Respuesta :
Answer:
A) set of dimensionless parameters is; (Δp•D1)/Vµ = Φ((D2/D1), (ρ•D1•V/µ))
B) Yes, it will be incorrect to include the velocity in the smaller pipe as an additional variable.
Explanation:
First of all, let's write the functional equation that lists all the variables in the question ;
Δp = f(D1, D2, V, ρ, µ)
Now, since the question said we should express as a suitable set of dimensionless parameters, thus, let's write all these terms using the FLT (Force Length Time) system of units expression.
Thus;
Δp = Force/Area = F/L²
D1 = Diameter = L
D2 = Diameter = L
V = Velocity = L/T
ρ = Density = kg/m³ = (F/LT^(-2)) ÷ L³ = FT²/L⁴
µ = viscosity = N.s/m² = FT/L²
From the above, we see that all three basic dimensions F,L & T are required to define the six variables.
Thus, from the Buckingham pi theorem, k - r = 6 - 3 = 3.
Thus, 3 pi terms will be needed.
Let's now try to select 3 repeating variables.

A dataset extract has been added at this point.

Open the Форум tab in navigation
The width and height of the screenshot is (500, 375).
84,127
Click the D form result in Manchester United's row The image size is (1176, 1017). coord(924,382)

From the derivations we got, it's clear that D1, D2, V and µ are dimensionally independent since each one contains a basic dimension not included in the others. But in this case, let's pick 3 and I'll pick D1, V and µ as the 3 repeating variables.
Thus:
π1 = Δp•D1^(a)•V^(b)•µ^(c)
Now, let's put their respective units in FLT system
π1 = F/L²•L^(a)•(L/T)^(b)•(FT/L²)^(c)
For π1 to be dimensionless,
π1 = F^(0)•L^(0)•T^(0)
Thus;
F/L²•L^(a)•(L/T)^(b)•(FT/L²)^(c) = F^(0)•L^(0)•T^(0)
By inspection,
For F,
1 + c = 0 and c= - 1
For L; -2 + a + b - 2c = 0
For T; -b + c = 0 and since c=-1
-b - 1 = 0 ; b= -1
For L, -2 + a - 1 - 2(-1) = 0 ; a=1
So,a = 1 ; b = -1; c = -1
Thus, plugging in these values, we have;
π1 = Δp•D1^(1)•V^(-1)•µ^(-1)
π1 = (Δp•D1)/Vµ
Let's now repeat the procedure for the second non-repeating variable D2.

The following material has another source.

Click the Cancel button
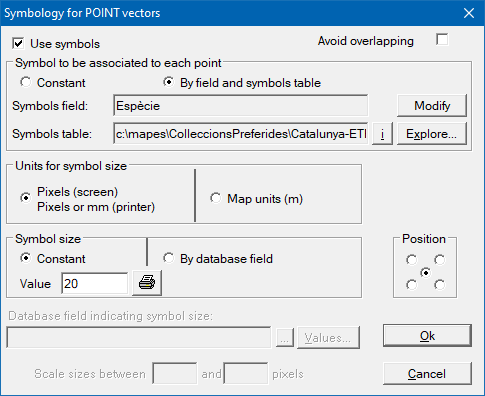485x396 pixels. pyautogui.click(x=427, y=374)
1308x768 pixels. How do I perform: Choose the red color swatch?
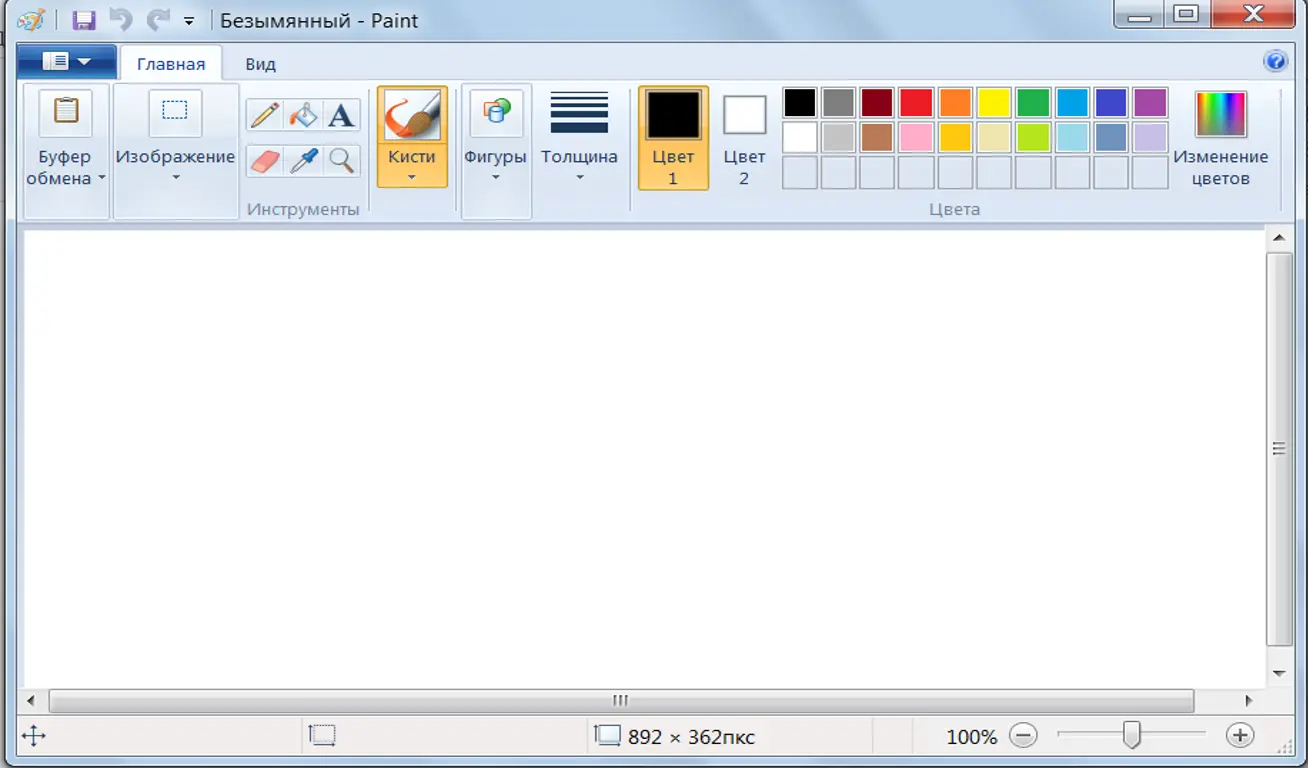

π2 = D2•D1^(a)•V^(b)•µ^(c)
Now, let's put their respective units in FLT system
π1 = L•L^(a)•(L/T)^(b)•(FT/L²)^(c)
For π2 to be dimensionless,
π2 = F^(0)•L^(0)•T^(0)
Thus;
L•L^(a)•(L/T)^(b)•(FT/L²)^(c) = F^(0)•L^(0)•T^(0)
By inspection,
For F;
-2c = 0 and so, c=0
For L;
1 + a + b - 2c = 0
For T;
-b + c = 0
Since c =0 then b =0
For, L;
1 + a + 0 - 0 = 0 so, a = -1
Thus, plugging in these values, we have;
π2 = D2•D1^(-1)•V^(0)•µ^(0)
π2 = D2/D1
Let's now repeat the procedure for the third non-repeating variable ρ.
π3 = ρ•D1^(a)•V^(b)•µ^(c)
Now, let's put their respective units in FLT system
π3 = F/T²L⁴•L^(a)•(L/T)^(b)•(FT/L²)^(c)
For π4 to be dimensionless,
π3 = F^(0)•L^(0)•T^(0)
Thus;
FT²/L⁴•L^(a)•(L/T)^(b)•(FT/L²)^(c) = F^(0)•L^(0)•T^(0)
By inspection,
For F;
1 + c = 0 and so, c=-1
For L;
-4 + a + b - 2c = 0
For T;
2 - b + c = 0
Since c =-1 then b = 1
For, L;
-4 + a + 1 +2 = 0 ;so, a = 1
Thus, plugging in these values, we have;
π3 = ρ•D1^(1)•V^(1)•µ^(-1)
π3 = ρ•D1•V/µ
Now, let's express the results of the dimensionless analysis in the form of;
π1 = Φ(π2, π3)
Thus;
(Δp•D1)/Vµ = Φ((D2/D1), (ρ•D1•V/µ))
B) In continuity equation,
Q1 = Q2
Thus,
ρV1A1 = ρV2A2
And so,
V1A1 = V2A2
V2 = (V1A1)/A2
Since area = πD²/4
Thus,V2 = (V1D1)/D2
Now, V2 is the velocity of the smaller and is dependent on V1, D1 and D2.
Thus, it will be incorrect to include the velocity in the smaller pipe as an additional variable.